#### Problem statement
Give back, exactly and with nothing else, the lines running from the one that contains "You are a GUI" to the end of the entries below; do not include pictures.

#### Source material

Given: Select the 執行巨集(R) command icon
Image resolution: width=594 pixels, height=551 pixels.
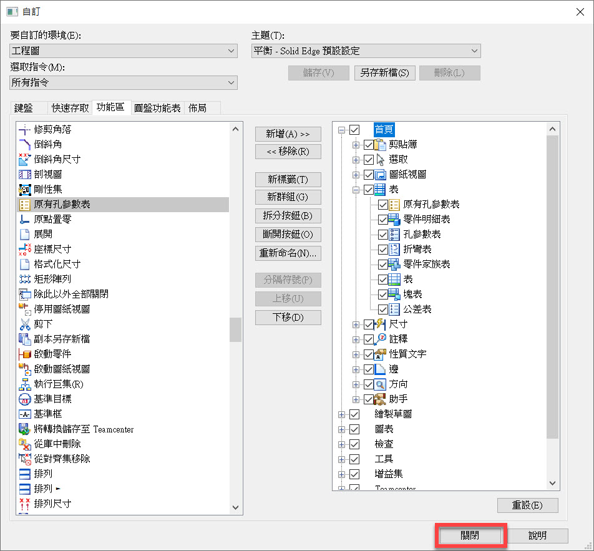Looking at the screenshot, I should [25, 384].
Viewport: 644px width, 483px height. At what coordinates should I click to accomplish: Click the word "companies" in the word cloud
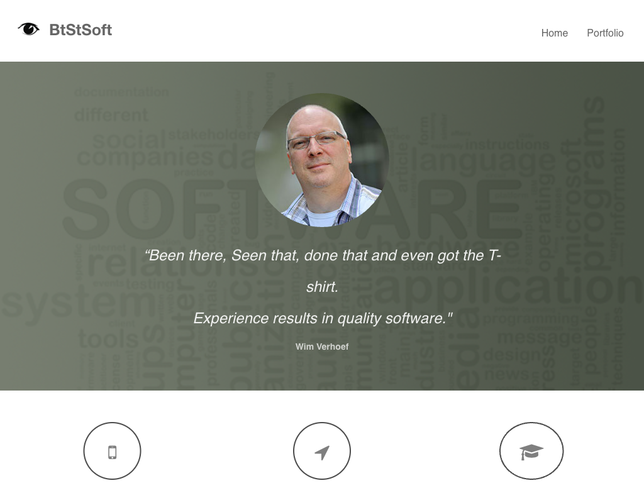tap(145, 158)
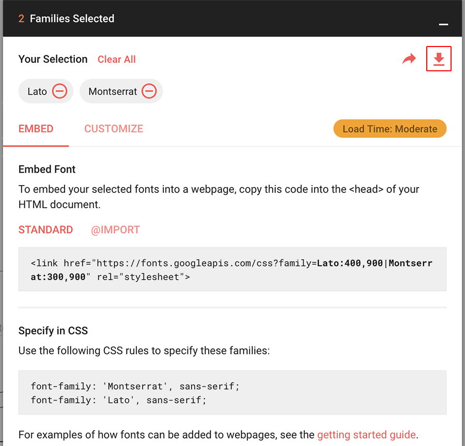This screenshot has width=465, height=446.
Task: Minimize the Families Selected drawer
Action: click(x=443, y=24)
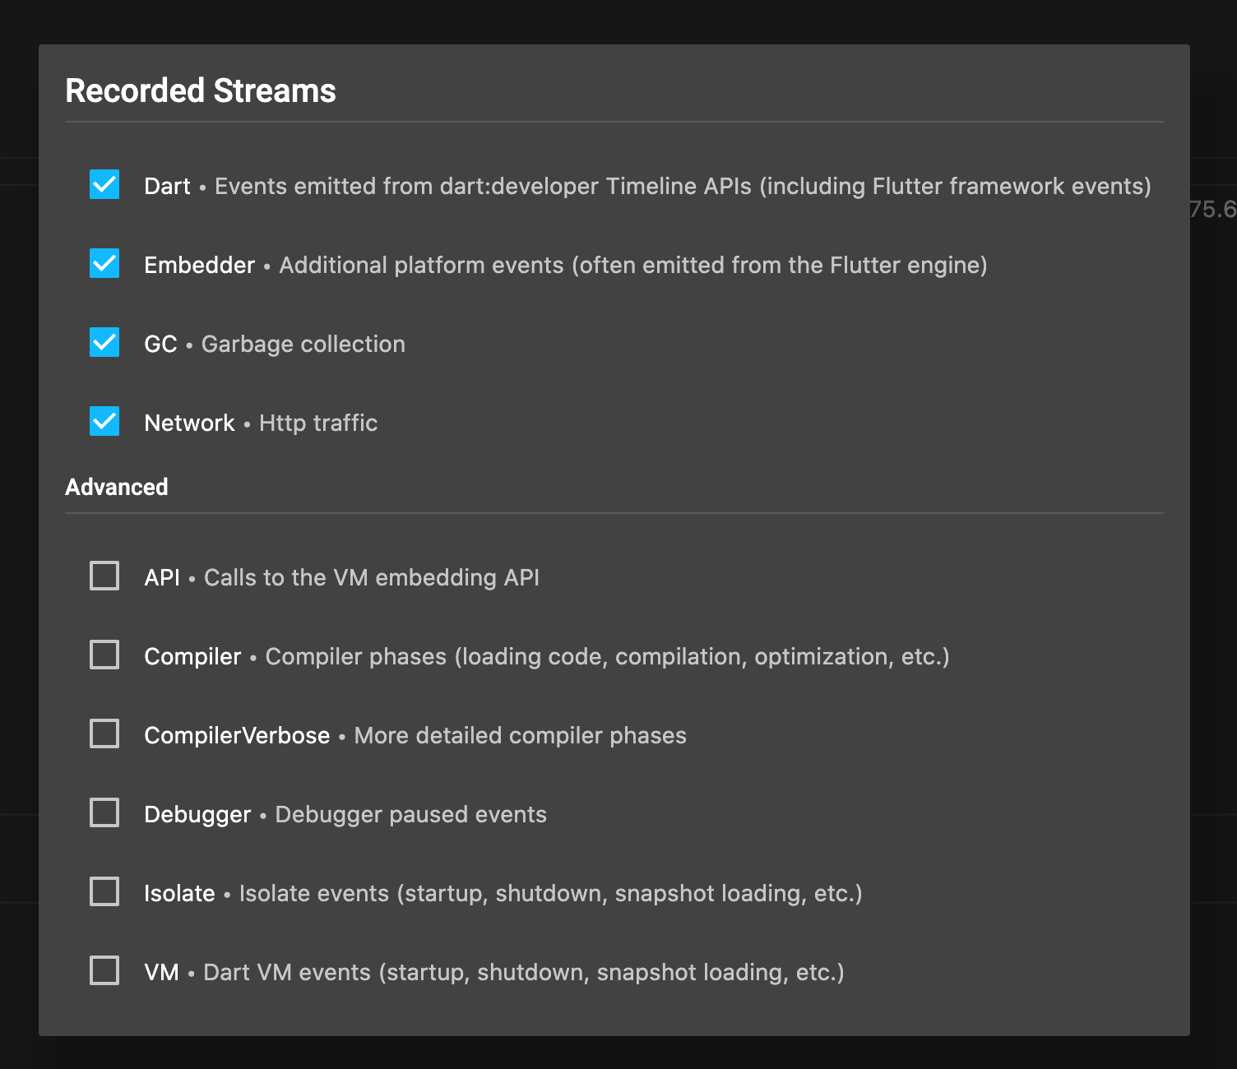Disable GC garbage collection recording
Screen dimensions: 1237x1069
point(104,343)
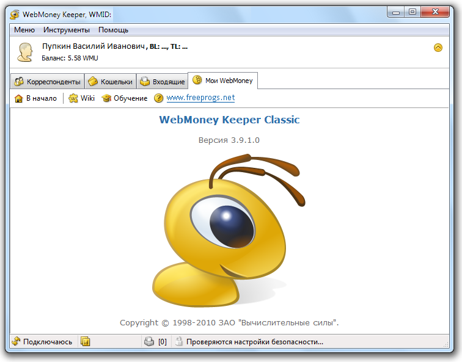Click the WebMoney ant title bar icon

click(15, 15)

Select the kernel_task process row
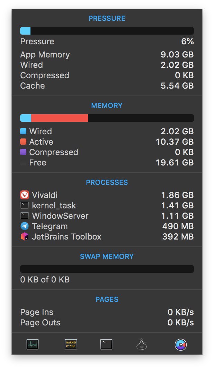(x=107, y=206)
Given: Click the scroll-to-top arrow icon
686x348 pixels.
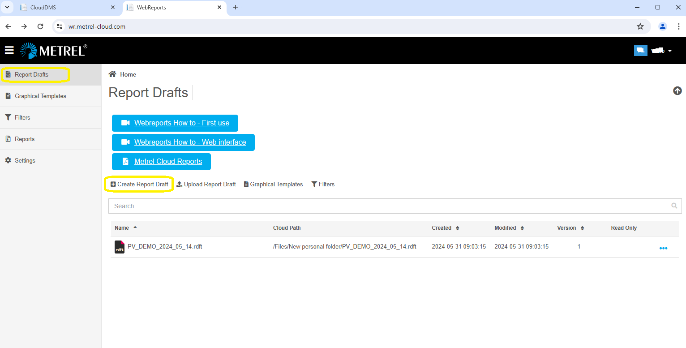Looking at the screenshot, I should [677, 91].
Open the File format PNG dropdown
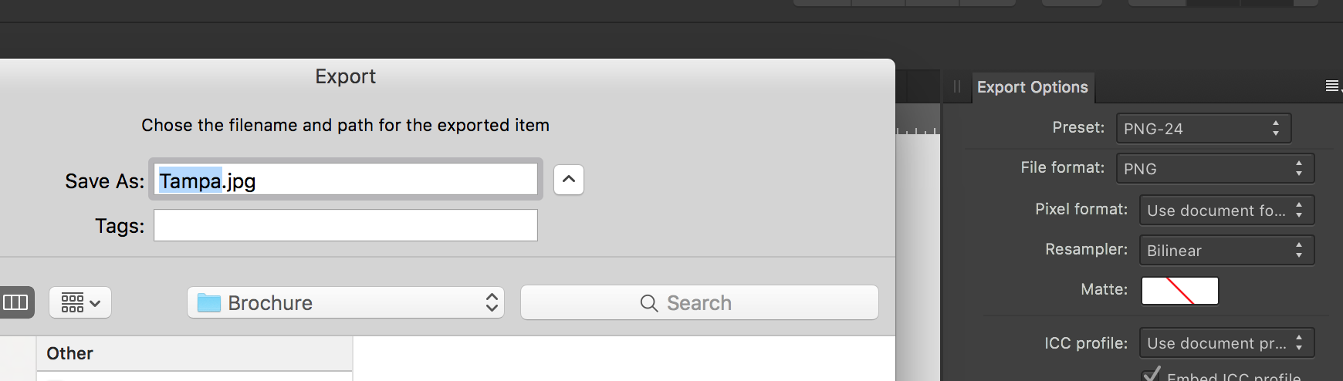 tap(1215, 168)
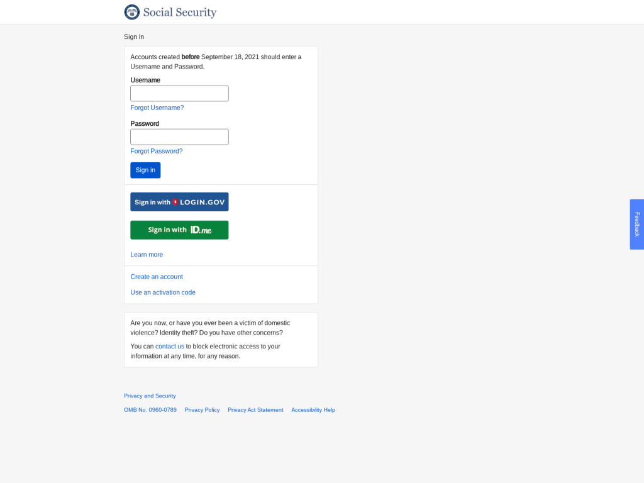Viewport: 644px width, 483px height.
Task: Click OMB No. 0960-0789 link
Action: click(x=150, y=410)
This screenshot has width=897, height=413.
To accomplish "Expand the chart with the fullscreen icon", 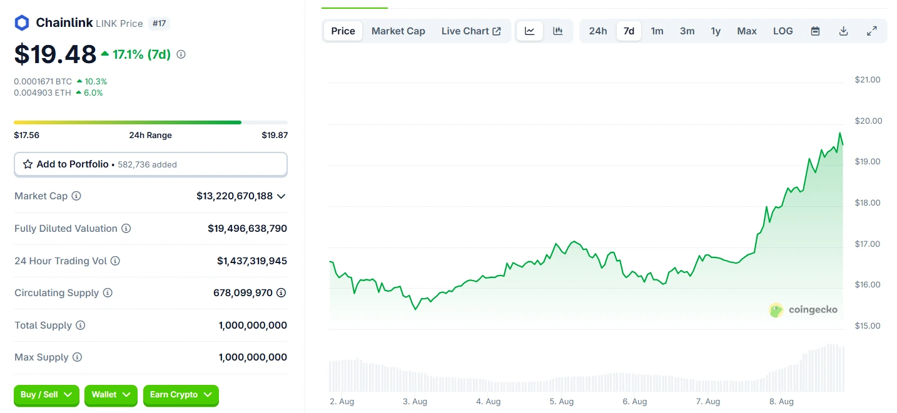I will pos(872,30).
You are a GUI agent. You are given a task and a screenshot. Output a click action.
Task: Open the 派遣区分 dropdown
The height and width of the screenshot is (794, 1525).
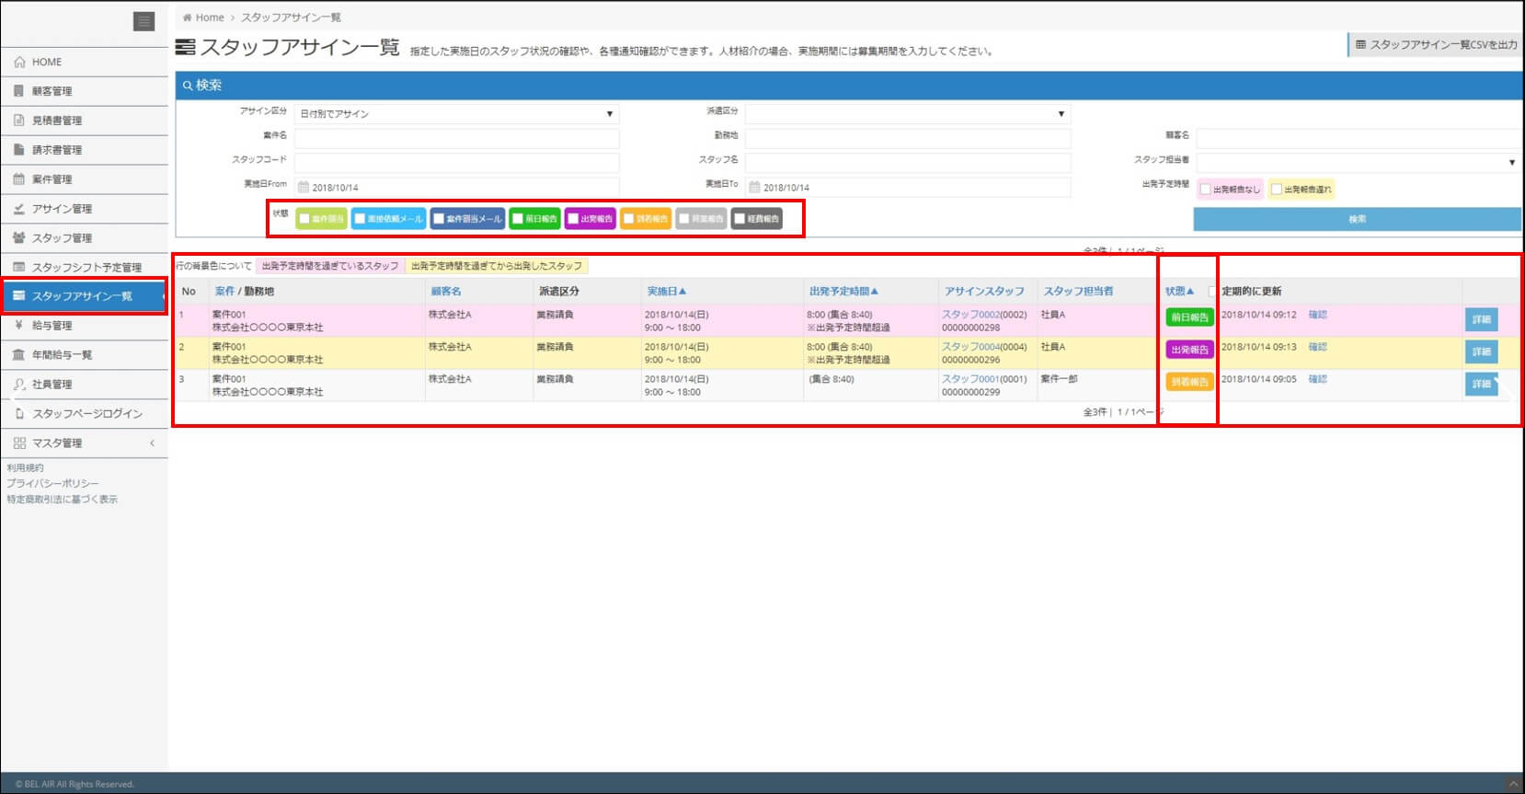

#### Exercise output
You are a GUI agent. You are given a task and a screenshot. Output a click action.
Task: Open the 派遣区分 dropdown
The height and width of the screenshot is (794, 1525).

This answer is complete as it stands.